YOUR INSTRUCTIONS
Would you go through the records below and copy each line with the string "input"?

DATA SHOWN
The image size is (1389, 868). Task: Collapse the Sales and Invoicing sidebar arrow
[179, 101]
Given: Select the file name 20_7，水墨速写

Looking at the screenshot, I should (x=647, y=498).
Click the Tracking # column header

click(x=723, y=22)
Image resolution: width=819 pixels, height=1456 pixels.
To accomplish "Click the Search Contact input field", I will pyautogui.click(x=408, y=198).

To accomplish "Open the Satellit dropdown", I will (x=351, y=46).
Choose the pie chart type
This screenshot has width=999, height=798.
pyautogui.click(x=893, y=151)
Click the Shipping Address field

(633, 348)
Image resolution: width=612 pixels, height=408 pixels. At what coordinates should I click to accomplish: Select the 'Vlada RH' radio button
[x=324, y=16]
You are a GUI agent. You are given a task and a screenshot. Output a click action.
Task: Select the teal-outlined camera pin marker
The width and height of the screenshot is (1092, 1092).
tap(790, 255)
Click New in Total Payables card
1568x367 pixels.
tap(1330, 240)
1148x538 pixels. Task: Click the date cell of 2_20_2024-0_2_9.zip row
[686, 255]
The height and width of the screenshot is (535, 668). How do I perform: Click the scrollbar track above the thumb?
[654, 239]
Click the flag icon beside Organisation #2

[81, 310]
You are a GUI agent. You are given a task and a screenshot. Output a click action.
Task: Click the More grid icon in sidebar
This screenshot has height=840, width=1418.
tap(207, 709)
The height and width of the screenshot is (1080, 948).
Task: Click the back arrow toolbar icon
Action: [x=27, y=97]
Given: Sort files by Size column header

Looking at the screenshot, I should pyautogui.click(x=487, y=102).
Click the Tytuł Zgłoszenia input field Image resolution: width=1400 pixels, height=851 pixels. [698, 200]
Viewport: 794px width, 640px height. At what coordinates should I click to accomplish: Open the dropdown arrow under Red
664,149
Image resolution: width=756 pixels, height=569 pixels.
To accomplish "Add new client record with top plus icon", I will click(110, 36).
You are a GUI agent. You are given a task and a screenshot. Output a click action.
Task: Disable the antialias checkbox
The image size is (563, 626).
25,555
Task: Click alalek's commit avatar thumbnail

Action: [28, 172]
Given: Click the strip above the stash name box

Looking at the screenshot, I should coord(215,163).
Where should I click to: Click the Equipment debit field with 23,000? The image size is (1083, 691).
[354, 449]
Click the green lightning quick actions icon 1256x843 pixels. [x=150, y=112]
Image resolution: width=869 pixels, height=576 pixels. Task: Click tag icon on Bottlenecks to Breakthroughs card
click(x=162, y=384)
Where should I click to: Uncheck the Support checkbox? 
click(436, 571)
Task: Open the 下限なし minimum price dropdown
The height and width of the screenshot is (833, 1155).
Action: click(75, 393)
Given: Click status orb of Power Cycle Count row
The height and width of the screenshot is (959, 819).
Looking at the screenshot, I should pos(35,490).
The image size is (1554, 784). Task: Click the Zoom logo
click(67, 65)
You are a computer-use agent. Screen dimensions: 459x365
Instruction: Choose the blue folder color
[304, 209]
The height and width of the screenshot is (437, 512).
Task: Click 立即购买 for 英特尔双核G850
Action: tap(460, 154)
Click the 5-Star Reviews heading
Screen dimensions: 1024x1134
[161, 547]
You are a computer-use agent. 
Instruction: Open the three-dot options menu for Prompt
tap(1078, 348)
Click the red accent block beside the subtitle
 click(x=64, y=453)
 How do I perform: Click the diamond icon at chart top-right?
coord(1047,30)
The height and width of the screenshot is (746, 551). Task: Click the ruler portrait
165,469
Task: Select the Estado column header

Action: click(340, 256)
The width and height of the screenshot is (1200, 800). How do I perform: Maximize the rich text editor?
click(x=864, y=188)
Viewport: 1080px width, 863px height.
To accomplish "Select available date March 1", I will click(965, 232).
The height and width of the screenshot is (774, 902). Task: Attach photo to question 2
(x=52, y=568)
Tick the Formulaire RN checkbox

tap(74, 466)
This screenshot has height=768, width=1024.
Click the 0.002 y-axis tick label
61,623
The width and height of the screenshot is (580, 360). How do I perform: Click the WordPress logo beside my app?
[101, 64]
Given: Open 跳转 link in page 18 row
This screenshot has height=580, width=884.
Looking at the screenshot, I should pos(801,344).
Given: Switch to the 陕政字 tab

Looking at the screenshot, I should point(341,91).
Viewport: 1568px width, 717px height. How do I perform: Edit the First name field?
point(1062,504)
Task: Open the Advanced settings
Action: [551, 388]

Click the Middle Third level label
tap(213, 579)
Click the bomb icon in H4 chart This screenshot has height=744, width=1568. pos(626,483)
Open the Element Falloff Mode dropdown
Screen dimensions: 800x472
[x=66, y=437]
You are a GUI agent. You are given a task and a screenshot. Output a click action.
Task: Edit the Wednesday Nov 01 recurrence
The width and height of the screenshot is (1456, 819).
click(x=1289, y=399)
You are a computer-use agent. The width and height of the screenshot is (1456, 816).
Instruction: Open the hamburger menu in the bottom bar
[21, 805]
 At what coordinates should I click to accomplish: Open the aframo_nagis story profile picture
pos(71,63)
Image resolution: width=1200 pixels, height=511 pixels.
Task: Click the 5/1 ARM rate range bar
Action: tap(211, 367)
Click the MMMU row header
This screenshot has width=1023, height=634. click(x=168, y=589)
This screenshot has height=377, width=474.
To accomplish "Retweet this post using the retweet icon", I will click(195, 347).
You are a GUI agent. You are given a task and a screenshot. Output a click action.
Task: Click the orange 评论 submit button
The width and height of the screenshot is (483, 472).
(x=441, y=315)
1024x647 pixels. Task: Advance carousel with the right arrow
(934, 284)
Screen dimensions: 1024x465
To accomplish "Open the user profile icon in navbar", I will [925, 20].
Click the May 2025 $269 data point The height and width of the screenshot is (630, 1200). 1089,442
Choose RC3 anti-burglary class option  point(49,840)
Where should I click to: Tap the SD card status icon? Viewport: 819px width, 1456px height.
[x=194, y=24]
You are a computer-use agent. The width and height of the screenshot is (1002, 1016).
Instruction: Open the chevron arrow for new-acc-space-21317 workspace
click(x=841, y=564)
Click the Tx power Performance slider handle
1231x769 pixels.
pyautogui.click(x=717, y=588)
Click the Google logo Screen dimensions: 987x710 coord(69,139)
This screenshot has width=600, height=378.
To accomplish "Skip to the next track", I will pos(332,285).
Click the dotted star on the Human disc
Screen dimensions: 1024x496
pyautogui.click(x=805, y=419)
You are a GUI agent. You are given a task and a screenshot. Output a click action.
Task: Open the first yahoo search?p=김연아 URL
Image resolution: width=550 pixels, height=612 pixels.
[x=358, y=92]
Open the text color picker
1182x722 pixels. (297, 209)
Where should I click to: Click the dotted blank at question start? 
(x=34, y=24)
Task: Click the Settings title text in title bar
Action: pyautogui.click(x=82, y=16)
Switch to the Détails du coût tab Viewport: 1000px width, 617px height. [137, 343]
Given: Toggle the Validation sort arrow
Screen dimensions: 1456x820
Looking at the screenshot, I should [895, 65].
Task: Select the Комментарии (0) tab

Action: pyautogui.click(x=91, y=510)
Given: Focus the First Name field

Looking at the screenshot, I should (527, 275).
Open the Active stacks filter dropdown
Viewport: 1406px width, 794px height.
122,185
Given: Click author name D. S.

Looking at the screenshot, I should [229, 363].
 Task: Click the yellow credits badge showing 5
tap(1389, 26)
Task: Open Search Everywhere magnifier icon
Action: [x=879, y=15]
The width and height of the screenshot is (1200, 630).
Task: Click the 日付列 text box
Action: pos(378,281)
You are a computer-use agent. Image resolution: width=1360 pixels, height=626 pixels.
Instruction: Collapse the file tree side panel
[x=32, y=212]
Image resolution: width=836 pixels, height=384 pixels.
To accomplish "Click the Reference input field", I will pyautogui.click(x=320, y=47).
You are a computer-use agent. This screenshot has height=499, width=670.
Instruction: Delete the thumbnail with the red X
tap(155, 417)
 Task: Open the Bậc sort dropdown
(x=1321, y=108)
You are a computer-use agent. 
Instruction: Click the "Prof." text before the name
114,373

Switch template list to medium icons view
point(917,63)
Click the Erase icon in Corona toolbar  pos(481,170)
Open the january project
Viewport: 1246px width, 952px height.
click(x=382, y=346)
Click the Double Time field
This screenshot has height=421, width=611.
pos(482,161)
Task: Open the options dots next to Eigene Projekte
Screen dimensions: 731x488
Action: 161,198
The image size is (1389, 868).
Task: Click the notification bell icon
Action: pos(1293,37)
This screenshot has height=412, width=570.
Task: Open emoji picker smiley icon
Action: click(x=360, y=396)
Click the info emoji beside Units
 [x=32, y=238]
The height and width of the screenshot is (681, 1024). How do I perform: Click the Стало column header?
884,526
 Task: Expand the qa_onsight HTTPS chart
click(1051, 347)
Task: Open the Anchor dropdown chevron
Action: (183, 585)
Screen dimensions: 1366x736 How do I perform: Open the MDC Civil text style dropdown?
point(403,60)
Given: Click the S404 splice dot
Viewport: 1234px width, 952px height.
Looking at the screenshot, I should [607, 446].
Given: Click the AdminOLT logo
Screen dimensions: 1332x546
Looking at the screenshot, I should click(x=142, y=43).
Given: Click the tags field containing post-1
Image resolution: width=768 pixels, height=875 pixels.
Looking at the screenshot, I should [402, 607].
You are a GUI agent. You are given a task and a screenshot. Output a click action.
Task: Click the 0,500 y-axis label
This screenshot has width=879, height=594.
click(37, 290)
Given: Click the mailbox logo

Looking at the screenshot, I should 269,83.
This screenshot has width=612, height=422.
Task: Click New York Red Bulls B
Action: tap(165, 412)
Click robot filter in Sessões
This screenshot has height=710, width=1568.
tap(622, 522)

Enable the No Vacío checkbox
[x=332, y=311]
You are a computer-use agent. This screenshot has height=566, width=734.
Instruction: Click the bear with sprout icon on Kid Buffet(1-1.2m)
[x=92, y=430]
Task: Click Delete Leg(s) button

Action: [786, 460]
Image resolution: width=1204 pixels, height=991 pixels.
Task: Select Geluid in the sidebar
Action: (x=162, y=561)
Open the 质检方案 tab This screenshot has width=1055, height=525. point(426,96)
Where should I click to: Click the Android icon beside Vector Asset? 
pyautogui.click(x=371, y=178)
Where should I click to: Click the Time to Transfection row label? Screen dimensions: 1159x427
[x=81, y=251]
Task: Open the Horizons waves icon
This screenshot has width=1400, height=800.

ANSWER BOX
To accomplish "Click the Search Contact input field", I will pyautogui.click(x=408, y=198).
Click the Tytuł Zgłoszenia input field Image resolution: width=1400 pixels, height=851 pixels. [698, 200]
To accomplish "Click the Reference input field", I will pyautogui.click(x=320, y=47).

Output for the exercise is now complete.